== Exercise brief ==
Reproduce word for word, from the entries below, the line with "Check the 全部显示 checkbox", the line with "has width=1456, height=822.", and every line between them, and nothing more.

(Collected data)
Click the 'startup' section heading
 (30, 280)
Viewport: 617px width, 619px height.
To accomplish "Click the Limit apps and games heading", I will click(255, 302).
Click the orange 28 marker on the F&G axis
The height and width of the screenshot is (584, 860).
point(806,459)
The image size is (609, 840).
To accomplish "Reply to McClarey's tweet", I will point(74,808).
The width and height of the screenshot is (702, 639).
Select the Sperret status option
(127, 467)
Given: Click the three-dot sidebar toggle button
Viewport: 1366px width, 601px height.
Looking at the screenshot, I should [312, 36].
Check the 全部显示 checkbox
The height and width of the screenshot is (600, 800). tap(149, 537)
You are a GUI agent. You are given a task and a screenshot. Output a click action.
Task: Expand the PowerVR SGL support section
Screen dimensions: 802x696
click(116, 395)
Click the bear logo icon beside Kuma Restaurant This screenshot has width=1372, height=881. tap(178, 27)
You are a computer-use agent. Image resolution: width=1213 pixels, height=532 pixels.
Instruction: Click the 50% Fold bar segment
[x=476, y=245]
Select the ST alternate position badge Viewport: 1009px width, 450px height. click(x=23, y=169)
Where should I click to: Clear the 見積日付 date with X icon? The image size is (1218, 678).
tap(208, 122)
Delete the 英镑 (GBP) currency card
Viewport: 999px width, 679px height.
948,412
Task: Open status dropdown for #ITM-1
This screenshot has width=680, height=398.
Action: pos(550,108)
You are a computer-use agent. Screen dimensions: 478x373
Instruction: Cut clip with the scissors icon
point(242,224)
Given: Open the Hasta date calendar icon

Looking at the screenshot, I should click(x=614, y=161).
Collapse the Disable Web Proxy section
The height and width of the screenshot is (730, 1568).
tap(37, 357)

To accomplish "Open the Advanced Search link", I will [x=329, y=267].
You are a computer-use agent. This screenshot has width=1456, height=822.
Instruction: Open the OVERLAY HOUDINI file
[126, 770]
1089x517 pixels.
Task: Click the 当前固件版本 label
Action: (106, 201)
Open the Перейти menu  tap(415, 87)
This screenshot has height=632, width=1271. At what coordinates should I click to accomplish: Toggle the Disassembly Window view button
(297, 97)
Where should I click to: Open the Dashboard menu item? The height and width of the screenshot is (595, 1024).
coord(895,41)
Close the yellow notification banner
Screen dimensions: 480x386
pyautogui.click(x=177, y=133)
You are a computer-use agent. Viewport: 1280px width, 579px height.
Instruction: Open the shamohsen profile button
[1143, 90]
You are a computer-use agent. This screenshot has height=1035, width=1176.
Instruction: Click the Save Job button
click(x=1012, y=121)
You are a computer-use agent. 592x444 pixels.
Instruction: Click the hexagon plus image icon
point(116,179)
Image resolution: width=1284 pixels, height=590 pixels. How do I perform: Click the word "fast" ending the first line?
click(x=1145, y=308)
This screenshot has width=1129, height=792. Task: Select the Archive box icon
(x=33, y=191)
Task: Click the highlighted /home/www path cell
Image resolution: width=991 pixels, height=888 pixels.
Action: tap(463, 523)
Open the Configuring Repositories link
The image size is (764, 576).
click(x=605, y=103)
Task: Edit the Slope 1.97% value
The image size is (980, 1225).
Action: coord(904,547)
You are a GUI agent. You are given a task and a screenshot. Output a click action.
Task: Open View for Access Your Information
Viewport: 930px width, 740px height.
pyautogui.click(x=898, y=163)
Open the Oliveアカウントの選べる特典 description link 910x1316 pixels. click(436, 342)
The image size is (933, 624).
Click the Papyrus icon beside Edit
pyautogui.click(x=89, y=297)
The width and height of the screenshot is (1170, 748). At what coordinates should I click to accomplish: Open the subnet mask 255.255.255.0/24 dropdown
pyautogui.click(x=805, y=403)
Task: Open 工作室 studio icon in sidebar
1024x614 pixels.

== Output for this task ==
Check the 全部显示 checkbox
The height and width of the screenshot is (600, 800). tap(149, 537)
You are a GUI agent. You are given a task and a screenshot. Output a click action.
Task: Expand the PowerVR SGL support section
Screen dimensions: 802x696
click(116, 395)
Click the bear logo icon beside Kuma Restaurant This screenshot has width=1372, height=881. tap(178, 27)
You are a computer-use agent. Image resolution: width=1213 pixels, height=532 pixels.
Instruction: Click the 50% Fold bar segment
[x=476, y=245]
Select the ST alternate position badge Viewport: 1009px width, 450px height. click(x=23, y=169)
Where should I click to: Clear the 見積日付 date with X icon? The image size is (1218, 678).
tap(208, 122)
Delete the 英镑 (GBP) currency card
Viewport: 999px width, 679px height.
948,412
Task: Open status dropdown for #ITM-1
This screenshot has width=680, height=398.
Action: pos(550,108)
You are a computer-use agent. Screen dimensions: 478x373
Instruction: Cut clip with the scissors icon
point(242,224)
Given: Open the Hasta date calendar icon

Looking at the screenshot, I should click(x=614, y=161).
Collapse the Disable Web Proxy section
The height and width of the screenshot is (730, 1568).
tap(37, 357)

To accomplish "Open the Advanced Search link", I will [x=329, y=267].
You are a computer-use agent. This screenshot has width=1456, height=822.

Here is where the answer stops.